As in the Netherlands, the ambition is to make The Correspondent completely member-funded and give those members a service that is clickbait-free and privacy friendly in return. “Because we have no ads, we don't need to chase clicks and we don't need to collect data on our demographics, because we don't have any advertisers that want that data.”

Some $1.8m in outside “runway funding”, secured from Omidyar Network, the Democracy and Media Foundation and Craig Newmark Philanthropies, is being used to fund the launch campaign. It covers operational costs for staffing and setting up a campaign HQ, producing campaign materials including a video and a touring Unbreaking News Van and the cost of consultancy services from Blue State Digital – the agency famed for mobilizing supporters behind Barack Obama’s presidential campaigns.
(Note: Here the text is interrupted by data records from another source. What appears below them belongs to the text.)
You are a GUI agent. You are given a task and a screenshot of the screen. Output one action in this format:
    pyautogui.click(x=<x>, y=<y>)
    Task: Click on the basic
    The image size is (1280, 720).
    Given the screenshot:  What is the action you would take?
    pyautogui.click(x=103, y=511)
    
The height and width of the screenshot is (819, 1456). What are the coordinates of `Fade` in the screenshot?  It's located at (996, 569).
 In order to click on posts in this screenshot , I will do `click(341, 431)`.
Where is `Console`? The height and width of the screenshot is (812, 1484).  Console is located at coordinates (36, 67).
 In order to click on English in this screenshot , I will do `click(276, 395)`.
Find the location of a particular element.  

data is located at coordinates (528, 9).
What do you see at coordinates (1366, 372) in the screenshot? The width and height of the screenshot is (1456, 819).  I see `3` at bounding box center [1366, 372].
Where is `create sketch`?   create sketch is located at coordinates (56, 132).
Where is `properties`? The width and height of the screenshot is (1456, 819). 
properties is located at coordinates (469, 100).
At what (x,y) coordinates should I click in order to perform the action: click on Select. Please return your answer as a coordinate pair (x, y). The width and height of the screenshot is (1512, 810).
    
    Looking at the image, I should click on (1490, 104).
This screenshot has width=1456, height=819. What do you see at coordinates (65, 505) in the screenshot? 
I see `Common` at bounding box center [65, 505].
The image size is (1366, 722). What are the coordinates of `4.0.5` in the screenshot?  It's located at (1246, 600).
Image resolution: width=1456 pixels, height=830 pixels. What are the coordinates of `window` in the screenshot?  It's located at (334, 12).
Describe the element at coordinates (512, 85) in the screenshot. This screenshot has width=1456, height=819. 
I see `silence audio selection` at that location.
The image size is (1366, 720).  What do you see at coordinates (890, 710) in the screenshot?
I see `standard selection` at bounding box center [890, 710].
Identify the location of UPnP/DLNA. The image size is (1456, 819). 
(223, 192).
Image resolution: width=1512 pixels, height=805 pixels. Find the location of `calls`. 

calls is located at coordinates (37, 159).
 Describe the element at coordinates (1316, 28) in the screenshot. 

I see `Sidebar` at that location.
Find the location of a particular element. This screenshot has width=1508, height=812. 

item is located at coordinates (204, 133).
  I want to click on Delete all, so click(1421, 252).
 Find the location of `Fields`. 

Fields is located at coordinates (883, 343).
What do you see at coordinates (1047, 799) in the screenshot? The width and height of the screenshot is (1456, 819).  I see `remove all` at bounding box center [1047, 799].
By tapping into Blue State’s vast expertise in social media drives, The Correspondent hopes to generate its own “grassroots” momentum behind its fundraising effort in the next 30 days. The 80 or so prominent public figures recruited to spread the world will also play an essential role in helping the campaign gain traction.

Wijnberg says these well-known figures from the worlds of media, tech, entertainment, academia and activism are not being paid for their advocacy. “They support it because they think it's important. There's a sense among all the ambassadors we have that this time requires this kind of journalism more than ever.”

In the next 30 days, we’ll find out whether a public that has grown increasingly wary of the media can be similarly convinced.